France Info Dimanche 6 Octobre 2002 : 1, 2, 3 Mérous

C'est un drôle de recensement qui commence demain à Port-Cros : le comptage des mérous.
Depuis 10 ans, le poisson est protégé par un moratoire qui interdit la chasse sous-marine de cette espèce. Curieux et débonnaire le mérou fait volontiers le premier pas quand il voit arriver un plongeur et la pêche sportive se transformait vite en massacre.
Depuis le moratoire, la famille du mérou s'agrandit : à Port-Cros par exemple on en comptait 85 il y a 10 ans, 300 en 99 date de la dernière opération de recensement.
Port-Cros est un espace protégé mais il témoigne de la dynamique de la population. Hier on voyait surtout de gros adultes. Aujourd'hui on observe de plus en plus de jeunes donc de femelles. Car le mérou est un caméléon qui change de sexe au cours de sa vie. D'abord femelle jusqu'à l'âge de 7 ans, il devient mâle.

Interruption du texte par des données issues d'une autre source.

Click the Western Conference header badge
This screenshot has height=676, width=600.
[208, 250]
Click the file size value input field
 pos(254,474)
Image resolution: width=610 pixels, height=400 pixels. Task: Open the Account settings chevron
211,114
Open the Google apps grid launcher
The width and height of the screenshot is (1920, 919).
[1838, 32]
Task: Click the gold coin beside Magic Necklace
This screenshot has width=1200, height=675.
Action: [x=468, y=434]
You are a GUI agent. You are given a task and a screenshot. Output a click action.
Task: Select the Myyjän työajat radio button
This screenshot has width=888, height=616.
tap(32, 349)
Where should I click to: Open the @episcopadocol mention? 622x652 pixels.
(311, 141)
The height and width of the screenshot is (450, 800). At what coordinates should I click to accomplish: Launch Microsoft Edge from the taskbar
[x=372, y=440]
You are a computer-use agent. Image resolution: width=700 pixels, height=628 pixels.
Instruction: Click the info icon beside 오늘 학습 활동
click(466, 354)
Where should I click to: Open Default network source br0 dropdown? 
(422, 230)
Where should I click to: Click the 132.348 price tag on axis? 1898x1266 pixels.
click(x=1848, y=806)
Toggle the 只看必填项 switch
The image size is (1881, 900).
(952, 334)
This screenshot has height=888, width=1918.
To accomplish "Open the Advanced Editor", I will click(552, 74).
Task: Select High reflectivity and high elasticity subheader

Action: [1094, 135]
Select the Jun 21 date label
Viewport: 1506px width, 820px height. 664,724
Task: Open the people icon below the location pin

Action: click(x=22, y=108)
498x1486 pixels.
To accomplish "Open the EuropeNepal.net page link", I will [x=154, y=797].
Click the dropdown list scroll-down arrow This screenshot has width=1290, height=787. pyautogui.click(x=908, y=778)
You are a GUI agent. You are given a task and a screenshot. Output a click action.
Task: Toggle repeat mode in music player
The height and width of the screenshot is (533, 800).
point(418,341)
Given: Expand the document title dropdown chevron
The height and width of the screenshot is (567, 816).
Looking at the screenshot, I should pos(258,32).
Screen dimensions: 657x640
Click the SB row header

Le moratoire a prouvé son efficacité mais il arrive à échéance en décembre prochain et les scientifiques du GEM, le Groupe d'Etude du Mérou plaident pour sa reconduction. Un mérou vivant vaut plus cher qu'un poisson mort affirme Philippe Robert, le Président du GEM : il génère 1 000 fois plus de retombées économiques et touristiques.
Le mérou n'est pas menacé par la pêche professionnelle : grâce à sa vision binoculaire, il repère très bien les filets et les évite. Les prélèvements sont accessoires. En revanche, le plongeur et son harpon ne rentrent jamais bredouilles.
La réapparition du mérou n'est sans doute pas liée uniquement au moratoire. Le mérou avait l'habitude de se reproduire au sud de la Corse. S'il est revenu vivre ses histoires d'amour le long des côtes continentales, c'est aussi parce que la Méditerranée s'est réchauffée.